-- Source passage --
The s-bot is a small (15 cm) differential wheeled (with additional tracks) mobile robot developed at the LIS (Laboratory of Intelligent Systems) at the EPFL in Lausanne, Switzerland between 2001 and 2004. Targeted to swarm robotics, a field of artificial intelligence, it was developed within the Swarm-bots project, a Future and Emerging Technologies project coordinated by Prof. Marco Dorigo. Built by a small team of engineers (Francesco Mondada, André Guignard, Michael Bonani and Stéphane Magnenat) of the group of Prof. Dario Floreano and with the help of student projects, it is considered at the time of completion as one of the most complex and featured robots ever for its size. The s-bot was ranked on position 39 in the list of “The 50 Best Robots Ever” (fiction or real) by the Wired magazine in 2006.

== Purpose and use of the s-bot ==
This is a research robot, aimed at studying teamwork and inter-robot communication. To do this, the s-bots have several special abilities:
- Using their gripper (red in the photos), they can connect. Then they can, for instance, pass over gap and steps where a single robot would have failed.
- Using their integrated force sensor, they can coordinate to retrieve an object to a certain location without the use of explicit communication. This is the way ants bring preys to the nest.
Of course, all other sensors and actuators, also found on other robots, can be used to do teamwork such as food foraging.

-- Requirements --
A) In the records, convert the stretch from the line containing "Where should I click to: Remove" through the line containing "IMAGE badge for" into a JSON list of strings, one string per line, with blank lines omitted. Leave the pictures out of the result.
B) Continue the passage on the s-bot robot from the point at which it stops.

-- Dataset rows --
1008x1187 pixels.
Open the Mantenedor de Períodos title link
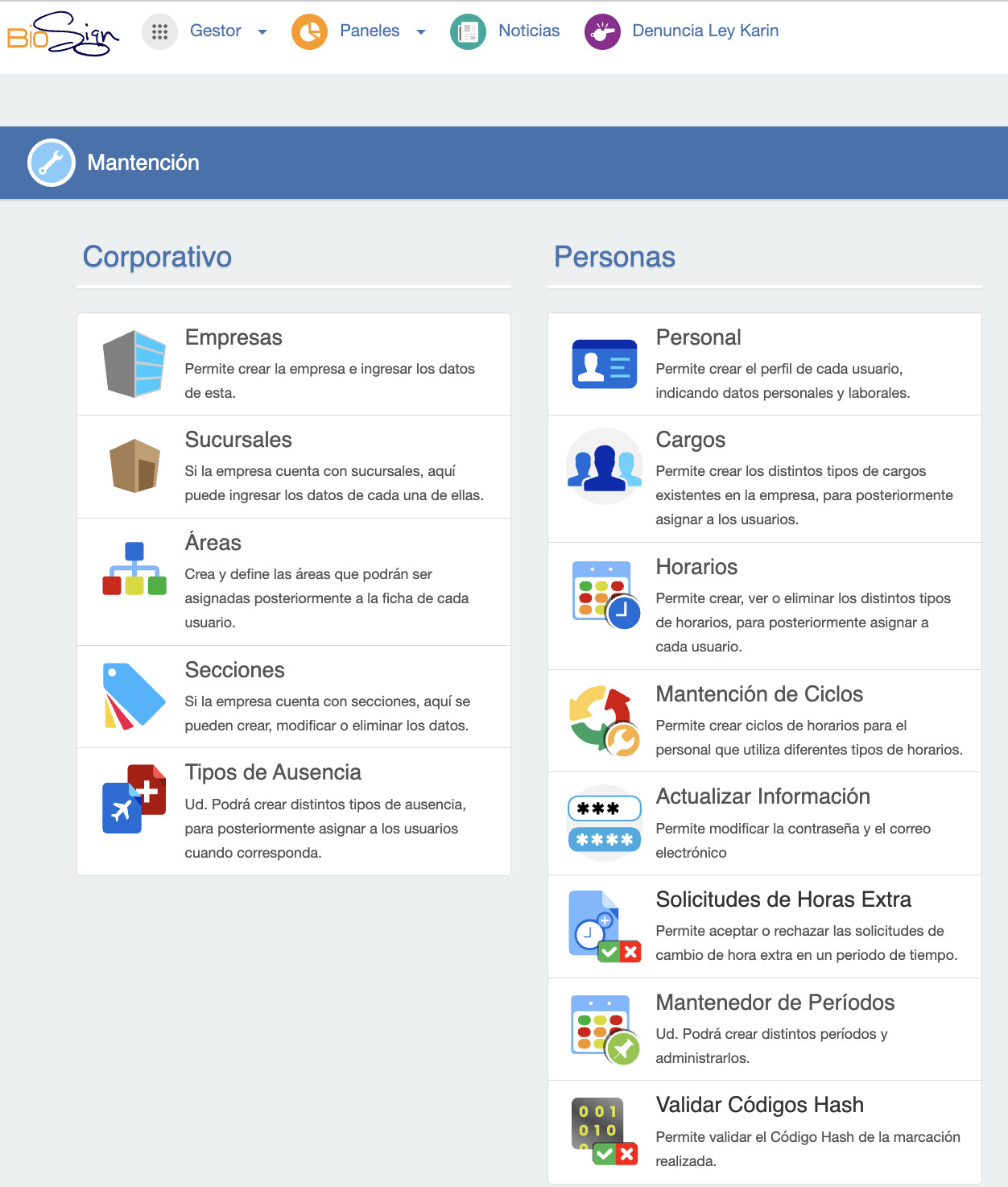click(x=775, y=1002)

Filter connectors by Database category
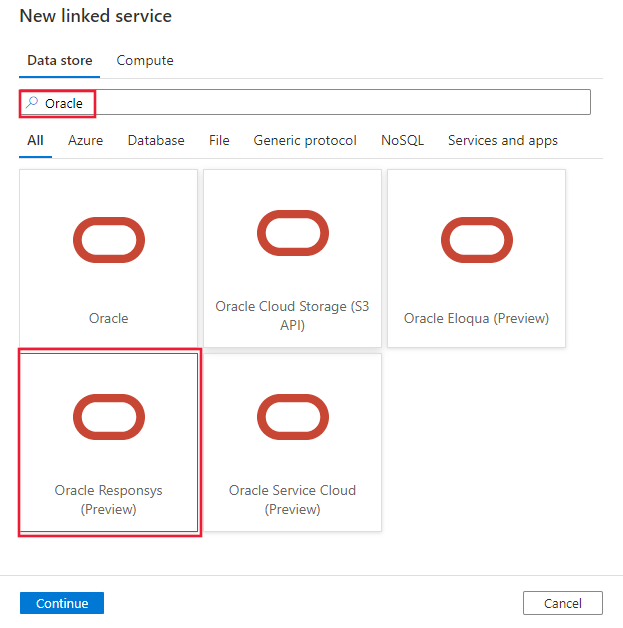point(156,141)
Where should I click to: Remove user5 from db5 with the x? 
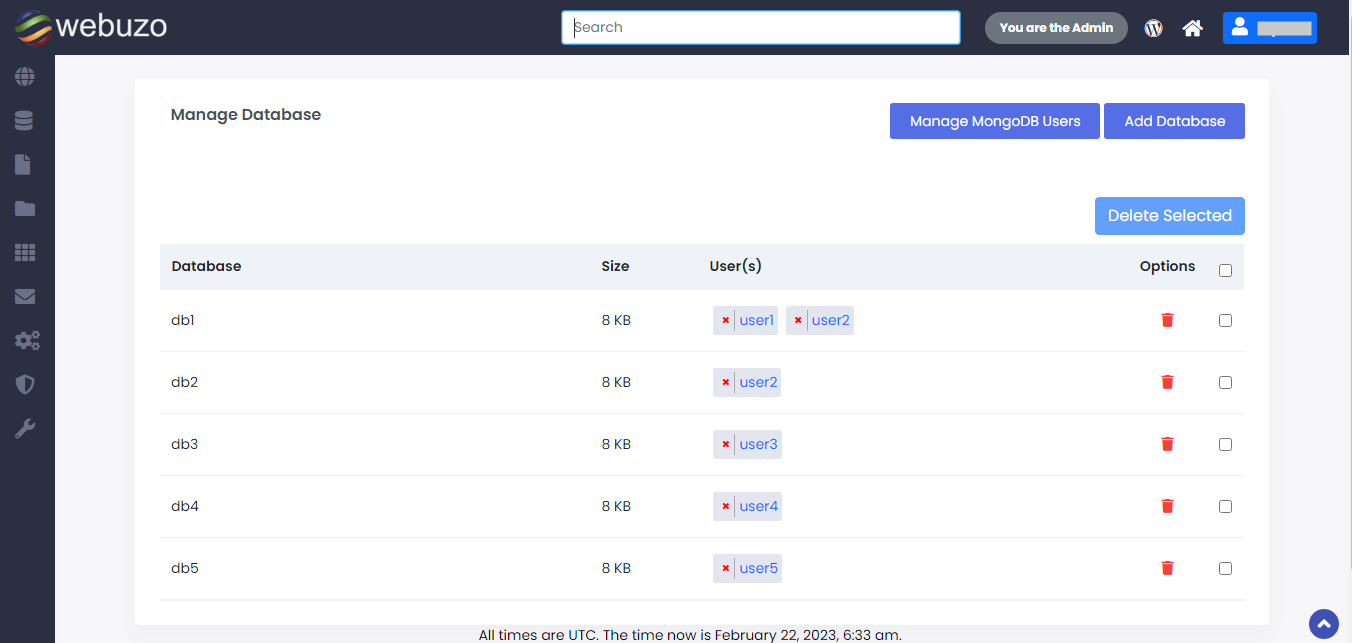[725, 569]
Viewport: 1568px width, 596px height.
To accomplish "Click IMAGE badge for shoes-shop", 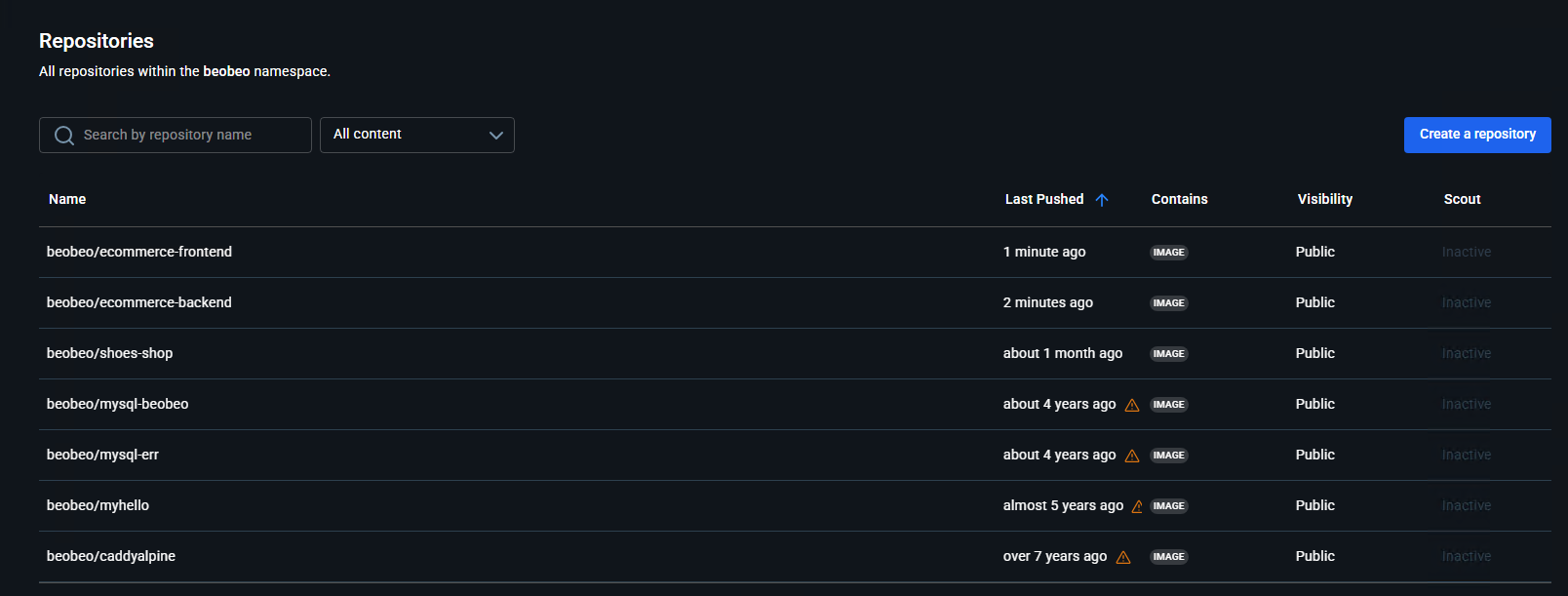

...

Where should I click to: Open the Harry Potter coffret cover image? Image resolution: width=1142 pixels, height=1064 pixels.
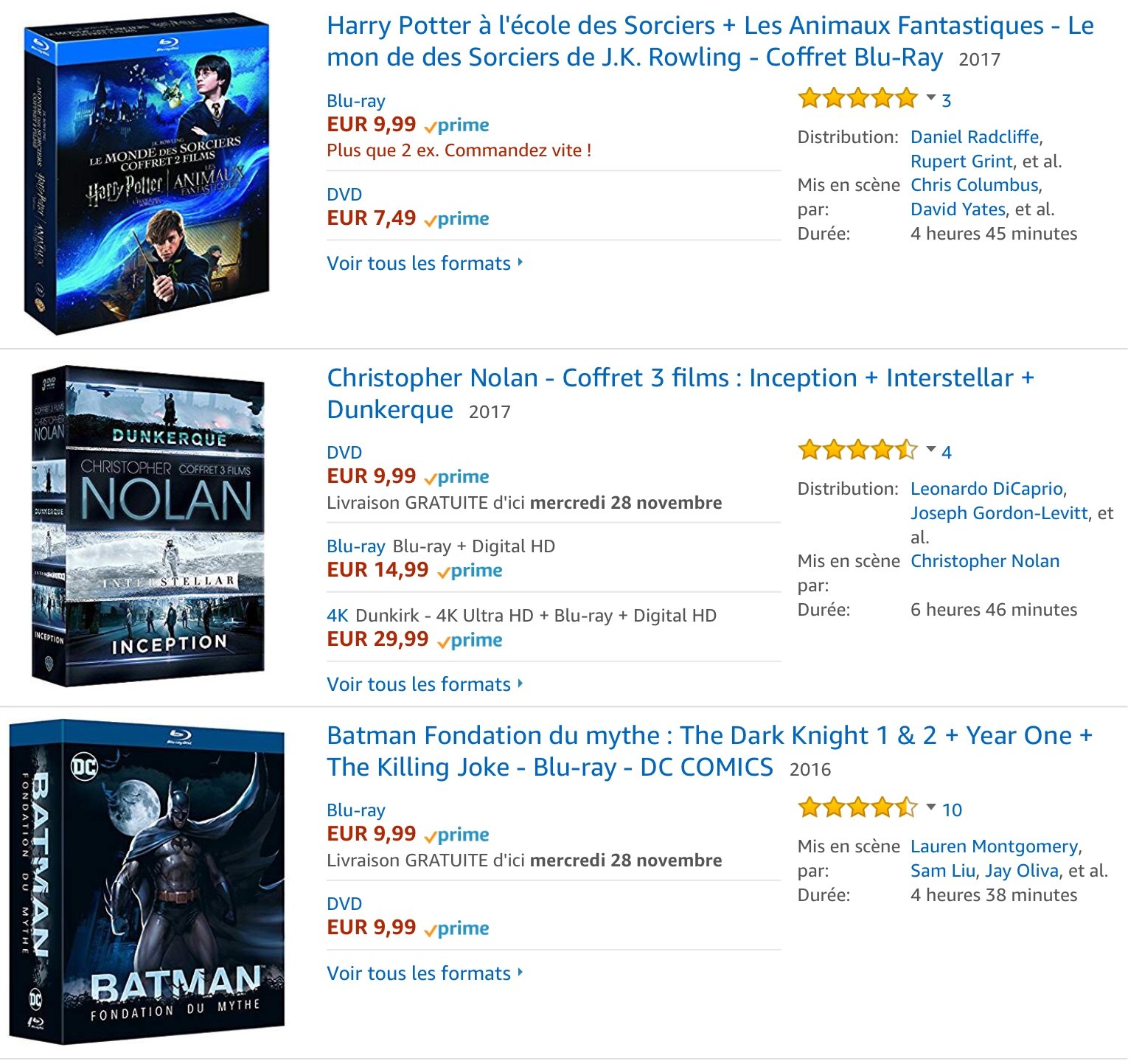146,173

...

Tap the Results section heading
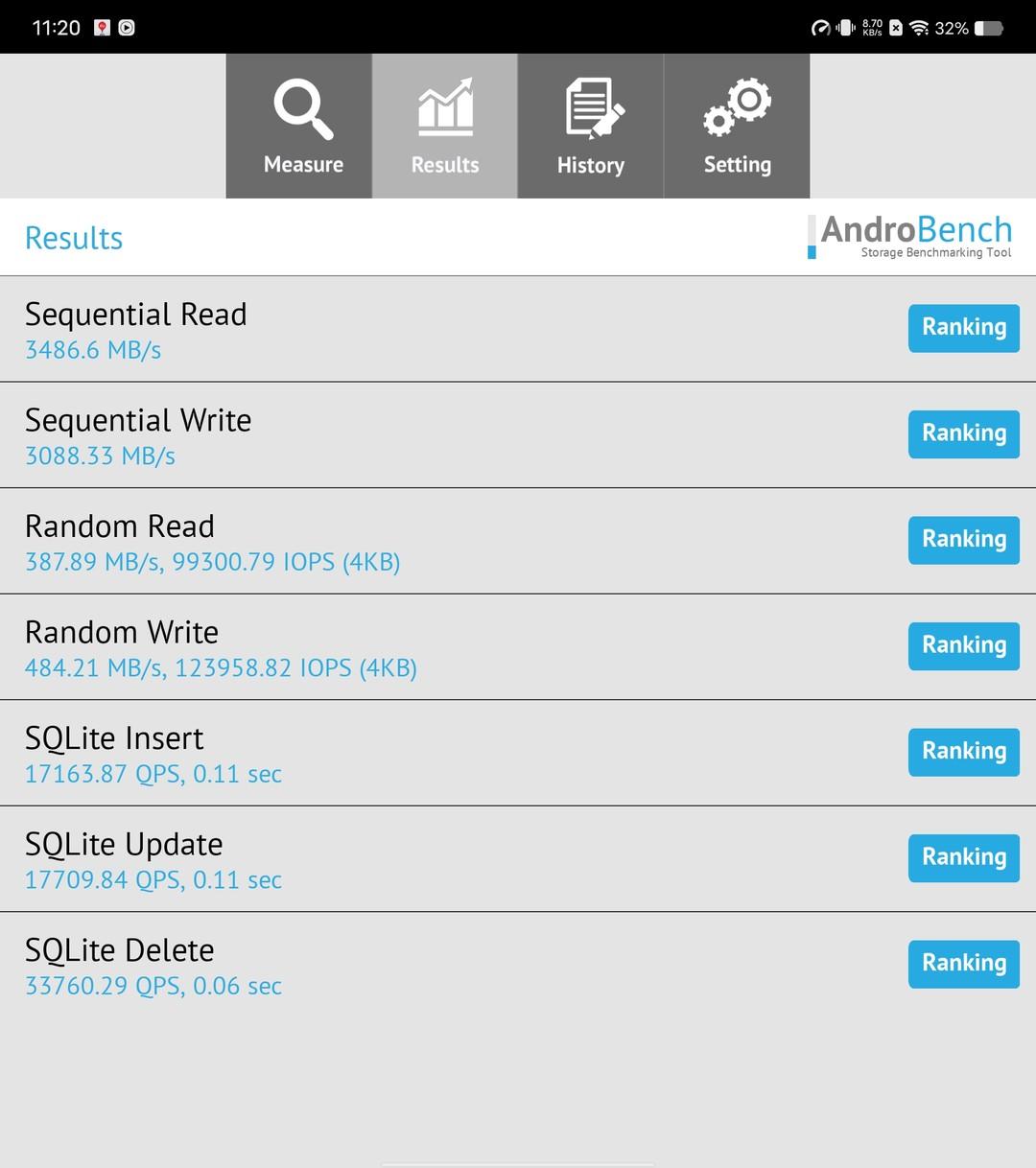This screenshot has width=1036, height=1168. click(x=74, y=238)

-- Responses to the exercise --
A)
[
  "Where should I click to: Remove user5 from db5 with the x? ",
  "[725, 569]",
  "Viewport: 1568px width, 596px height.",
  "To accomplish \"Click IMAGE badge for shoes-shop\", "
]

B)
== Technical details ==

=== General ===
- 12 cm diameter
- 15 cm height
- 660 g
- 2 LiIon batteries
- 1 hour autonomy moving

=== Control ===
- 400 MHz custom XScale CPU board, 64 MB of RAM, 32 MB of flash memory
- 12 distributed PIC microcontroller for low-level handling
- Custom Linux port running Familiar
- Wi-Fi

Image of the s-bot mobile robot climbing a step in the swarm-bot configuration.

=== Actuators ===
- 2 treels
- turret rotation
- rigid gripper elevation
- rigid gripper
- 3 axis side arm
- side arm gripper

=== Sensors ===
- 15 infrared sensors around the turret
- 4 infrared sensors below the robot
- position sensors on all degrees of freedom except gripper
- force and speed sensors on all major degrees of freedom
- 2 humidity sensors
- 2 temperature sensors
- 8 ambient light sensors around the turret
- 4 accelerometers, which allow three-dimensional orientation
- 1 640×480 camera sensor. Custom optic based on spherical mirror provides omnidirectional vision
- 4 microphones
- 2 axis structure deformation sensors
- optical barrier in grippers

S-bot by night showing color ring.

=== LEDS ===
- 8 × RGB Light-emitting diodes around the turret
- red Light-emitting diodes in grippers

Several s-bots in swarm-bot configuration passing over a gap.

== Special abilities ==
S-bots can connect to other s-bots to create a bigger structure known as the swarm-bot. To do so, they attach together using their rigid gripper and ring. An s-bot has sufficient force to lift another one.

== Integrated software ==
The s-bot features a custom Linux port running the Familiar Linux distribution. All sensors and actuators are easily accessible through a simple C API.